EXCERPT PROVIDED:
* * *

Last year Suffolk County led the state in opioid overdose deaths, with 150 fatalities. In 2006 the state began training responders in the administration of Narcan, the opioid overdose medication. At the time the only way to administer the drug was through injection.

Bob Delagi, Suffolk County’s director of EMS and Public Health Emergency Preparedness, said, “In 2012 the mucosal atomizer device hit the market, and that gave us an opportunity to give Narcan by squirting through an atomizer into the nose. That exponentially opened up the amount of people who are safely able to administer Narcan.”

As of mid-June the health department's program has trained almost 6,000 overdose responders.

Maria Ansley is one of Suffolk’s newest trained responders. Like most people taking the class, she wants to keep her friends and family safe.

“I have friends who are addicts, and I’ve had friends that have passed from addiction,” she said.

But as the number of Narcan doses administered and lives saved increase—546 last year—the number of overdose deaths continues to climb.

According to Delagi, the Narcan program has saved hundreds of lives but the solution to Suffolk’s heroin crisis needs to go far beyond Narcan.

* * *

RAW DATA:
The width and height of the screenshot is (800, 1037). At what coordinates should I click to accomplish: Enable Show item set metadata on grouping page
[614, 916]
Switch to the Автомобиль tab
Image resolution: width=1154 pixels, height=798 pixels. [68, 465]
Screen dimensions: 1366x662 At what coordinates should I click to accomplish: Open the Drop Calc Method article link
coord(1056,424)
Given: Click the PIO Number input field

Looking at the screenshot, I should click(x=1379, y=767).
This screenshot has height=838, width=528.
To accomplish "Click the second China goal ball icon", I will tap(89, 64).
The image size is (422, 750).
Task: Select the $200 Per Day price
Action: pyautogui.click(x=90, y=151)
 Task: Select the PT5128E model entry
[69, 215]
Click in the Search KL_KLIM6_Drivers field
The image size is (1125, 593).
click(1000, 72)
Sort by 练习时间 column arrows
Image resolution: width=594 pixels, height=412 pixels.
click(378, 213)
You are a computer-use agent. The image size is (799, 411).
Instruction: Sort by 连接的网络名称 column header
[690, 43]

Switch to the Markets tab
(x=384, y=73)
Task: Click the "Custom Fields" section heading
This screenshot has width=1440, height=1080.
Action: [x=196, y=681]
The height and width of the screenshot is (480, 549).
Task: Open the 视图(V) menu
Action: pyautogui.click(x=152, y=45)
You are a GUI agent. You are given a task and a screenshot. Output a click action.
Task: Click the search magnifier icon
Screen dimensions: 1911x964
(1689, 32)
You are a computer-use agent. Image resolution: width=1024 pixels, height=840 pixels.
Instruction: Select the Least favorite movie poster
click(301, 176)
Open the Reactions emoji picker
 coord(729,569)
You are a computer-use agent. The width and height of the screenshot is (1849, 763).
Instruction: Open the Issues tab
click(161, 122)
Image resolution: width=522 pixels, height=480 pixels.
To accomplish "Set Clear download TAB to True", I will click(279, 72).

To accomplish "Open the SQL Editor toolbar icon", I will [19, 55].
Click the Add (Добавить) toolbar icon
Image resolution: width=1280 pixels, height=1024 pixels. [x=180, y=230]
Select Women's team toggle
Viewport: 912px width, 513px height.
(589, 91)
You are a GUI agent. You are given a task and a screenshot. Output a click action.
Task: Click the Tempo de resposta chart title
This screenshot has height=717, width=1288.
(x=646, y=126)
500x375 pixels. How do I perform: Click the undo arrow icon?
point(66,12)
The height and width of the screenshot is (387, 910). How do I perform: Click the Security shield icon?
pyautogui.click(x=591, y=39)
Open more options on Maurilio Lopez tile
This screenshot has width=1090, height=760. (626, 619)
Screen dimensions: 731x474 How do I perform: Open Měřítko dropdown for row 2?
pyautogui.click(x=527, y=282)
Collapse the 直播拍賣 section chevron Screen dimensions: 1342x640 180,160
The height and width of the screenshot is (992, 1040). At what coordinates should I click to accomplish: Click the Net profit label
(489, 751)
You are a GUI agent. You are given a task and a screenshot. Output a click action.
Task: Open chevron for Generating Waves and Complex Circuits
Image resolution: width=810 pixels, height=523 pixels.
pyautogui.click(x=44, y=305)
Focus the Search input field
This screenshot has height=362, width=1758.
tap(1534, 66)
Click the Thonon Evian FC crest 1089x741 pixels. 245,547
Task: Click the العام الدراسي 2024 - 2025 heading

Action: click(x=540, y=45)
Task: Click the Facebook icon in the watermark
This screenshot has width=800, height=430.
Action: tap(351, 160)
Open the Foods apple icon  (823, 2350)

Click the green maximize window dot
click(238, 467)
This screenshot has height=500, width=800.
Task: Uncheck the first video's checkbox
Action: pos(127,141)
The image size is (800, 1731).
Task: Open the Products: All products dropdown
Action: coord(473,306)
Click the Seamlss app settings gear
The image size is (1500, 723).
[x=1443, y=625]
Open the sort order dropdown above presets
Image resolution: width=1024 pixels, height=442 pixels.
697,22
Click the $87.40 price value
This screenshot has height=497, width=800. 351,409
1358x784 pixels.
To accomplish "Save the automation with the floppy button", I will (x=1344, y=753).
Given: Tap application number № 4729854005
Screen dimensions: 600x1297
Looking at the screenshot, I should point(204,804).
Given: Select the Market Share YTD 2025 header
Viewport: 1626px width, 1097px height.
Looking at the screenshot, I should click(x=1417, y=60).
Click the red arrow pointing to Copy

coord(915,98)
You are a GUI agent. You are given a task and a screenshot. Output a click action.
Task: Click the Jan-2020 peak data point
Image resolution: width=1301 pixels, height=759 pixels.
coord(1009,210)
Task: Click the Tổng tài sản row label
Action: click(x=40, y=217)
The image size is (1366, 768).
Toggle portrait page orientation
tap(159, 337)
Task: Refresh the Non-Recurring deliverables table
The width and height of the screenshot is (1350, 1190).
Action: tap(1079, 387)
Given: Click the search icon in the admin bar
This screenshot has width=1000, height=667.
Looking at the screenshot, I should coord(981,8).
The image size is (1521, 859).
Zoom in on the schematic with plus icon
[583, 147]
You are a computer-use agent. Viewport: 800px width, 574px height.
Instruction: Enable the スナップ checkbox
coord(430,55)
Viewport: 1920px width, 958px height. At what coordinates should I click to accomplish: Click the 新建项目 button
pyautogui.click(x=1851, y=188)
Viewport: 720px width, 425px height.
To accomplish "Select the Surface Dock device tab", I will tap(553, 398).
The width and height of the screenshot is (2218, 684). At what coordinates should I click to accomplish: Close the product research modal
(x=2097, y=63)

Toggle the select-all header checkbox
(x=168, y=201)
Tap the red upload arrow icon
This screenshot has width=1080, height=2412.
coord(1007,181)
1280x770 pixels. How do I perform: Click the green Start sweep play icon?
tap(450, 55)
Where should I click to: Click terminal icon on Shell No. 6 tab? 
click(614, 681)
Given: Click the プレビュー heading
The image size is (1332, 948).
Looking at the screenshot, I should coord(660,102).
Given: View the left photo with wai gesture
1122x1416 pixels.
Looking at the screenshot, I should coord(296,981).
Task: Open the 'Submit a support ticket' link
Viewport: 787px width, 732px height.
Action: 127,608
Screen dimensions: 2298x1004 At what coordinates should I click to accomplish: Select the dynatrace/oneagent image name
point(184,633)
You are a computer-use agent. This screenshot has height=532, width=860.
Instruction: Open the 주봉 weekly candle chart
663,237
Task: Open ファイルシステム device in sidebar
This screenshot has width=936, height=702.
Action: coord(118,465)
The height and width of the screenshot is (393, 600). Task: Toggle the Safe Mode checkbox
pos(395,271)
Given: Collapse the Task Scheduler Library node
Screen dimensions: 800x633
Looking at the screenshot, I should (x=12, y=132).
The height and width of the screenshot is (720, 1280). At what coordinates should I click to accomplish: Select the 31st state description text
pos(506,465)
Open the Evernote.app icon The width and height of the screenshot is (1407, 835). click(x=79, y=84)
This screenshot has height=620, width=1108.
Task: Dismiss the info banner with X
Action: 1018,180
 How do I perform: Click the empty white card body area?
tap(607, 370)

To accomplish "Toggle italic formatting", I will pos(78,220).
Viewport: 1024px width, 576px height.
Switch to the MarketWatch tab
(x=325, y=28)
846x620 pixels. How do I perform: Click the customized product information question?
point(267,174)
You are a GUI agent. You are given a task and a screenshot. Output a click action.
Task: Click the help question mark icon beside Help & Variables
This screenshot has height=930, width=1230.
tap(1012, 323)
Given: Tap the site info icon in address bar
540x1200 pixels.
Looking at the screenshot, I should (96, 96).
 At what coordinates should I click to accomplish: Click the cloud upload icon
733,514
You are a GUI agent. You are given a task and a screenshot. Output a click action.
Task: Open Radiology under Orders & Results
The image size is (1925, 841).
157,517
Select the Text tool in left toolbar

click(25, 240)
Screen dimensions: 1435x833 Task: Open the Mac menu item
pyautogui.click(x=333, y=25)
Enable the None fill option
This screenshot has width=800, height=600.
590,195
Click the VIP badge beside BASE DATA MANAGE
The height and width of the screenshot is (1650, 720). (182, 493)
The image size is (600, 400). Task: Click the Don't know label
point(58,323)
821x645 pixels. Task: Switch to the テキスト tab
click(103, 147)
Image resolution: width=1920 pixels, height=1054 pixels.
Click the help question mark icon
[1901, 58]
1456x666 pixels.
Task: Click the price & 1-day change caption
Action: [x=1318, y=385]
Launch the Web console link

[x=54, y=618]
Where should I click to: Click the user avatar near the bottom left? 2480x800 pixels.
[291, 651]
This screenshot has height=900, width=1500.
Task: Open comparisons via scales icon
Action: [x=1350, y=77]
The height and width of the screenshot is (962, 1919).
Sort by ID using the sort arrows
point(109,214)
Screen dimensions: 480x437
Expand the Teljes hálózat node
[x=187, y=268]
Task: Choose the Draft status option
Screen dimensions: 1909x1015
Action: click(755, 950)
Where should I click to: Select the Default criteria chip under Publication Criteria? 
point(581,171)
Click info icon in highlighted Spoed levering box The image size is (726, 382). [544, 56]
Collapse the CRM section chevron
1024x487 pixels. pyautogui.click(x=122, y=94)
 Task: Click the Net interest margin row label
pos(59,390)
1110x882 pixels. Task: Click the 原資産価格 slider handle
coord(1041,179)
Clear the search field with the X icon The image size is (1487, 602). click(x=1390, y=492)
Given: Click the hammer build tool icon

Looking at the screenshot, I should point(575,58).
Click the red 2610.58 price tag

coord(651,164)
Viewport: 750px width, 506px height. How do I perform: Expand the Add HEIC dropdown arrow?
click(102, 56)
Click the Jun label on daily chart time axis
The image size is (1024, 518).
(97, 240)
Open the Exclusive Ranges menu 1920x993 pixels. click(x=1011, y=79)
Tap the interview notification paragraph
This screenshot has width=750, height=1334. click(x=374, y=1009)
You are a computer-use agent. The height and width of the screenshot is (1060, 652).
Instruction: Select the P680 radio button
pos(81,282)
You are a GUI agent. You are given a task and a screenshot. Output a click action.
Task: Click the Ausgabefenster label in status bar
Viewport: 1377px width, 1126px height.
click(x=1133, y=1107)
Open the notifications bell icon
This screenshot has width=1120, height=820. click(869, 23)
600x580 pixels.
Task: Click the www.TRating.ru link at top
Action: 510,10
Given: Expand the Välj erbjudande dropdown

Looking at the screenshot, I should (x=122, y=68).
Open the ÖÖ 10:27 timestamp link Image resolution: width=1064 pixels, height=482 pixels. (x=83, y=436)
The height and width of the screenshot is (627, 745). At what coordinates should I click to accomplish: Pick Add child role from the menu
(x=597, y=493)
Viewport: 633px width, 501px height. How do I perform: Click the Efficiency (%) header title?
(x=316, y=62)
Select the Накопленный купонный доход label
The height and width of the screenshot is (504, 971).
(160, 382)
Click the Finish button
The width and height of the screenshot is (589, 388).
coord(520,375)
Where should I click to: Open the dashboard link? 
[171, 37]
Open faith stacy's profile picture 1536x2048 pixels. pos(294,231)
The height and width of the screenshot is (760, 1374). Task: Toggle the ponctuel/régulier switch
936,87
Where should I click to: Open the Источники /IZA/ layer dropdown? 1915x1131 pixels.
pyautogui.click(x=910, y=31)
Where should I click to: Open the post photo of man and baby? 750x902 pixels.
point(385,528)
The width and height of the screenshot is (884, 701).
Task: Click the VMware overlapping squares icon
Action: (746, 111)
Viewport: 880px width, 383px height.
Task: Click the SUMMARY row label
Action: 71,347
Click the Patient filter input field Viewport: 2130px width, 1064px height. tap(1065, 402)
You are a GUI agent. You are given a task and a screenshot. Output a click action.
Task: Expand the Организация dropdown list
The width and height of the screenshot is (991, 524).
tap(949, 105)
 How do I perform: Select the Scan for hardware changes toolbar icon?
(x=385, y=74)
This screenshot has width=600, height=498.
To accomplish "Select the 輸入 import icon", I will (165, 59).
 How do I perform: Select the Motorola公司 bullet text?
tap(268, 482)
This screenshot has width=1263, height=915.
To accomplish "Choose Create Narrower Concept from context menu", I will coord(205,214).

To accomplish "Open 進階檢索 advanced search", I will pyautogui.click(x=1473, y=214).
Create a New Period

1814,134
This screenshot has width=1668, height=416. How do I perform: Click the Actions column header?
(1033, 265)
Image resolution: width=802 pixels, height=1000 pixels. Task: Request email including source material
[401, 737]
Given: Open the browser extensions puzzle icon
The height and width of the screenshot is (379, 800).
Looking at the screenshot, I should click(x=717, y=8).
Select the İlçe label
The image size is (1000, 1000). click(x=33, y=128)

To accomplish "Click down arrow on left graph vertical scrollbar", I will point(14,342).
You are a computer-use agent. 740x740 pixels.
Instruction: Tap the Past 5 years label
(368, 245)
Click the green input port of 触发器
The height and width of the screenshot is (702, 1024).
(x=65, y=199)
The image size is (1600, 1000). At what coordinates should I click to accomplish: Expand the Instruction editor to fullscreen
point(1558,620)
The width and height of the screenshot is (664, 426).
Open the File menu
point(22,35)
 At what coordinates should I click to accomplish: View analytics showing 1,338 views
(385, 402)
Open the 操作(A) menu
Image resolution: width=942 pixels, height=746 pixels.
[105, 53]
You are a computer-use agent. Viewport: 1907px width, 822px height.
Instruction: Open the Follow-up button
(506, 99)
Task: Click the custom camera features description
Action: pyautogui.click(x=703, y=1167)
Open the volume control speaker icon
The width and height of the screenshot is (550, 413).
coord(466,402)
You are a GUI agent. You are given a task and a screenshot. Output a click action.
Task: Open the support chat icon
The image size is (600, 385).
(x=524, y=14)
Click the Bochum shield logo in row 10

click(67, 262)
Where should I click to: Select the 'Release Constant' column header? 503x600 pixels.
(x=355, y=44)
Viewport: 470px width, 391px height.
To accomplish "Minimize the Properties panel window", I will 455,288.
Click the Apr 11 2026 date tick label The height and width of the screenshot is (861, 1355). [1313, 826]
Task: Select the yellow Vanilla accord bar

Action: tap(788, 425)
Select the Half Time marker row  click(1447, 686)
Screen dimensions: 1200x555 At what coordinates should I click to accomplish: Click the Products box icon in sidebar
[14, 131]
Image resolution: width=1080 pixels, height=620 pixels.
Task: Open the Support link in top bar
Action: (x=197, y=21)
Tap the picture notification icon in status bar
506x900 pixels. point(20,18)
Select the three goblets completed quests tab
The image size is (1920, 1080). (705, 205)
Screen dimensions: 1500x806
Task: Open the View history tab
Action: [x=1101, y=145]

* * *

INSTRUCTIONS:
1. Transcribe everything in the Narcan article from "Last year Suffolk" down to "6,000 overdose responders.".
2. List every number written in numerals in the Narcan article.
3. In the Narcan article, what device came onto the market in 2012?

SOLUTIONS IN ORDER:
1.
Last year Suffolk County led the state in opioid overdose deaths, with 150 fatalities. In 2006 the state began training responders in the administration of Narcan, the opioid overdose medication. At the time the only way to administer the drug was through injection.

Bob Delagi, Suffolk County’s director of EMS and Public Health Emergency Preparedness, said, “In 2012 the mucosal atomizer device hit the market, and that gave us an opportunity to give Narcan by squirting through an atomizer into the nose. That exponentially opened up the amount of people who are safely able to administer Narcan.”

As of mid-June the health department's program has trained almost 6,000 overdose responders.

2. 150, 2006, 2012, 6,000, 546

3. The mucosal atomizer device.